*Records provided*.
- - -

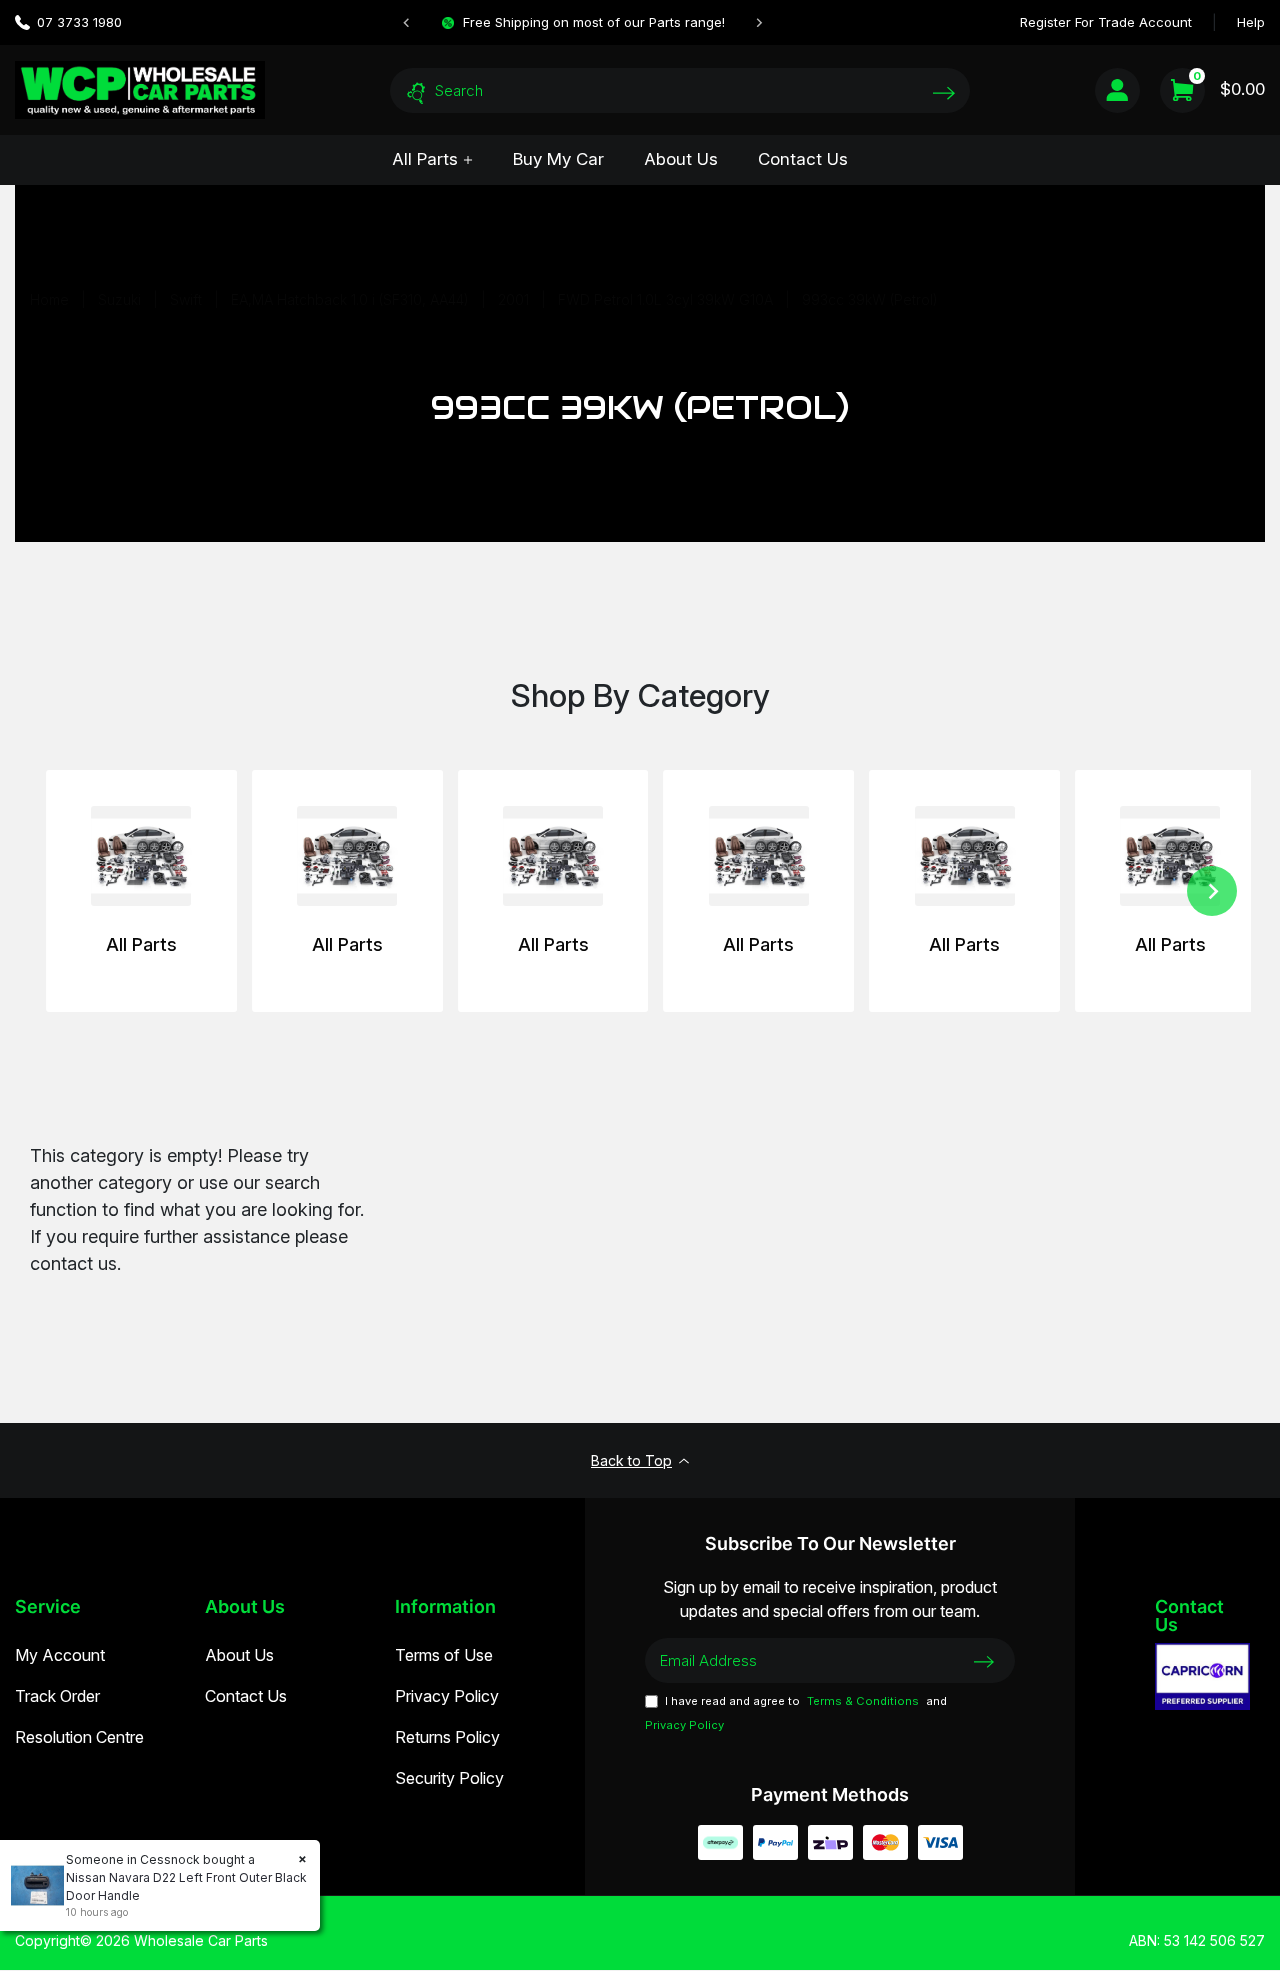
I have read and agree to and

- - -

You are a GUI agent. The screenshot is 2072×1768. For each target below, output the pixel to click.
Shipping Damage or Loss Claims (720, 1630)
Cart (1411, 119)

- - -

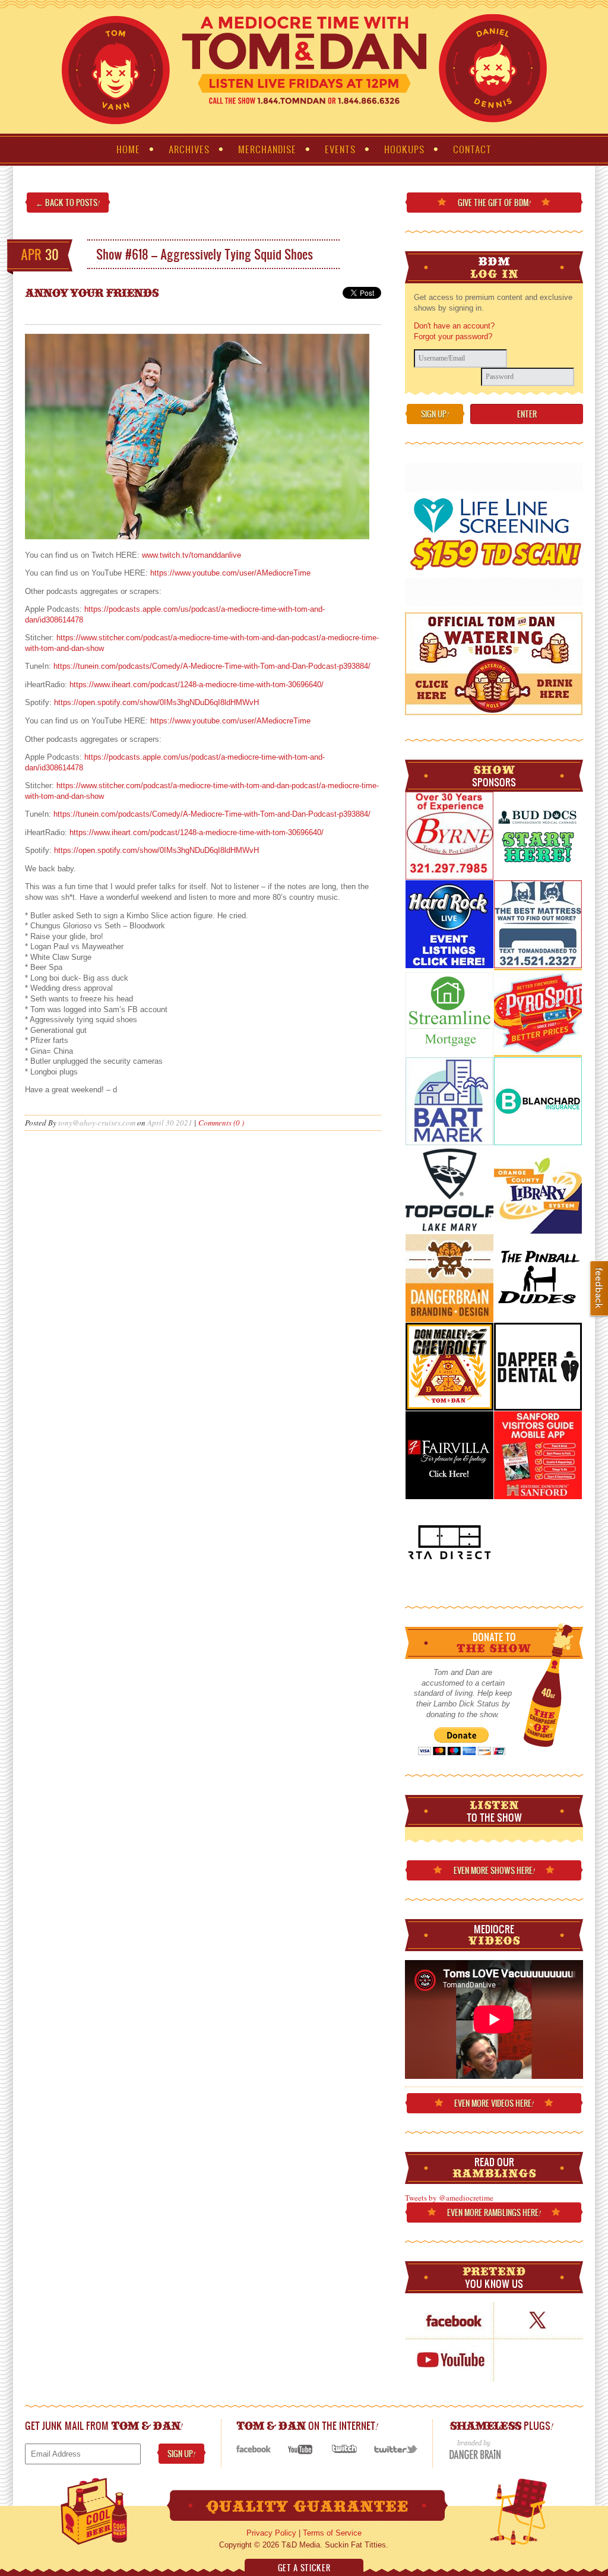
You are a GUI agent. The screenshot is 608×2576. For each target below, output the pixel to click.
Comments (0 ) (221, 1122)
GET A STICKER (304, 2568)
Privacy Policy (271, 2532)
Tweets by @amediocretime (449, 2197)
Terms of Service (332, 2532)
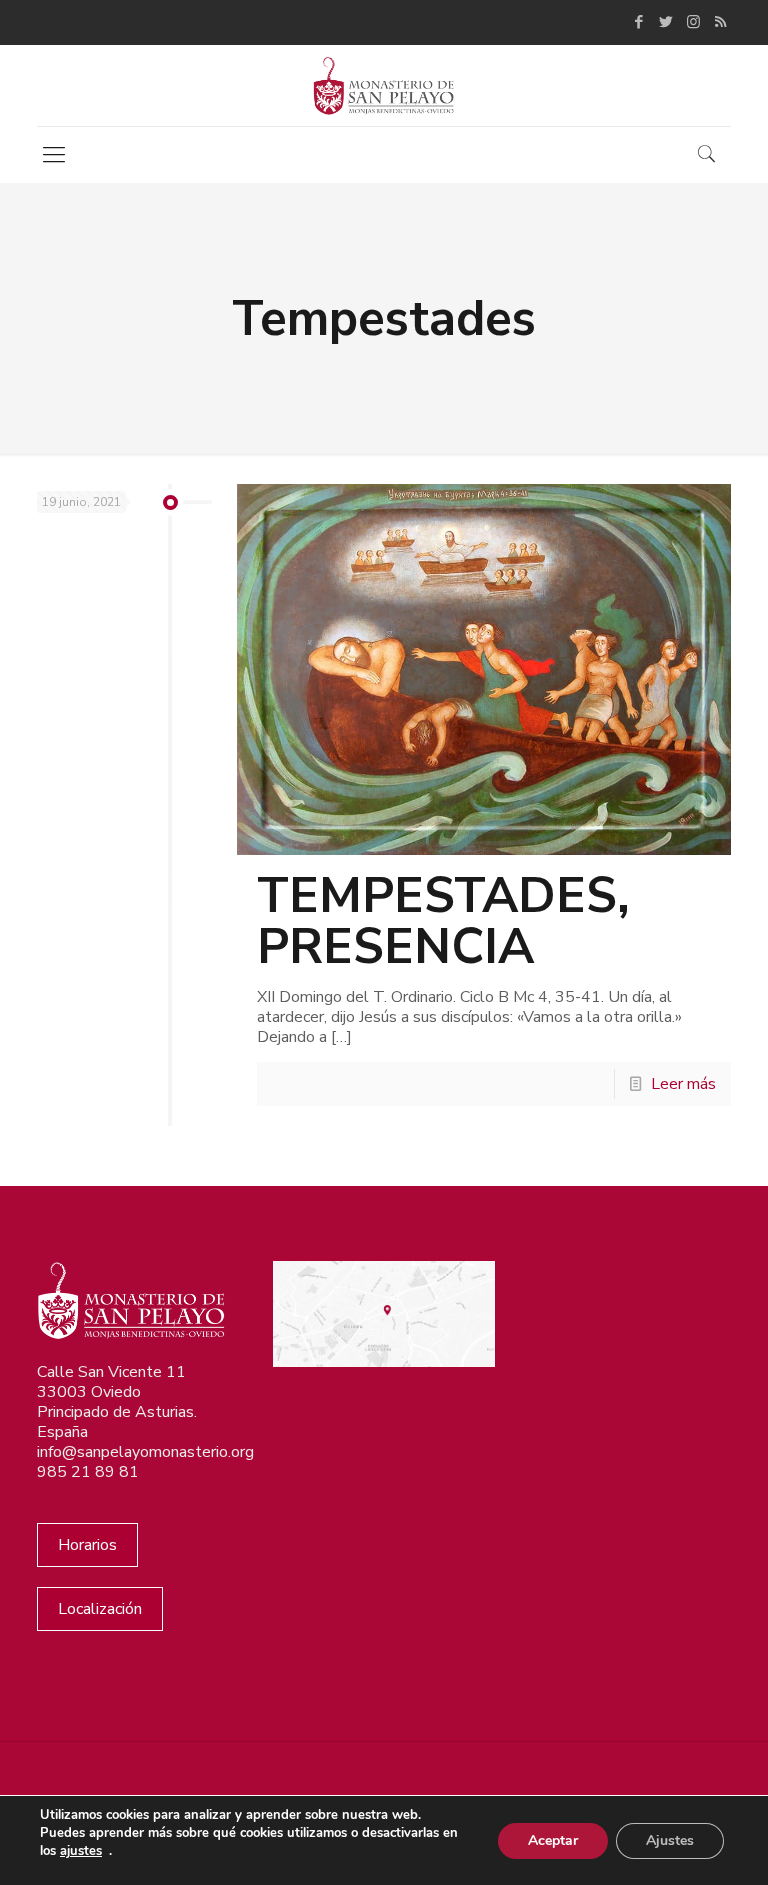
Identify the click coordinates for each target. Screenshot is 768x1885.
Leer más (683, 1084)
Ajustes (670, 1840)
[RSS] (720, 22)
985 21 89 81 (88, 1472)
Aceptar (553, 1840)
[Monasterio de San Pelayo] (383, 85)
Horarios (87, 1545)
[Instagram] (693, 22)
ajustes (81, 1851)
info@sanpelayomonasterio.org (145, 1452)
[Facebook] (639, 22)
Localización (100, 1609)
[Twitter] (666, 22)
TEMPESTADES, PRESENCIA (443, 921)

- - -

*Task to complete*. Copy out the lines above exactly, beginning at the one that contains "Identify the click" and ending at the one that contains "TEMPESTADES, PRESENCIA (443, 921)".

*Exercise answer*.
Identify the click coordinates for each target. Screenshot is 768x1885.
Leer más (683, 1084)
Ajustes (670, 1840)
[RSS] (720, 22)
985 21 89 81 (88, 1472)
Aceptar (553, 1840)
[Monasterio de San Pelayo] (383, 85)
Horarios (87, 1545)
[Instagram] (693, 22)
ajustes (81, 1851)
info@sanpelayomonasterio.org (145, 1452)
[Facebook] (639, 22)
Localización (100, 1609)
[Twitter] (666, 22)
TEMPESTADES, PRESENCIA (443, 921)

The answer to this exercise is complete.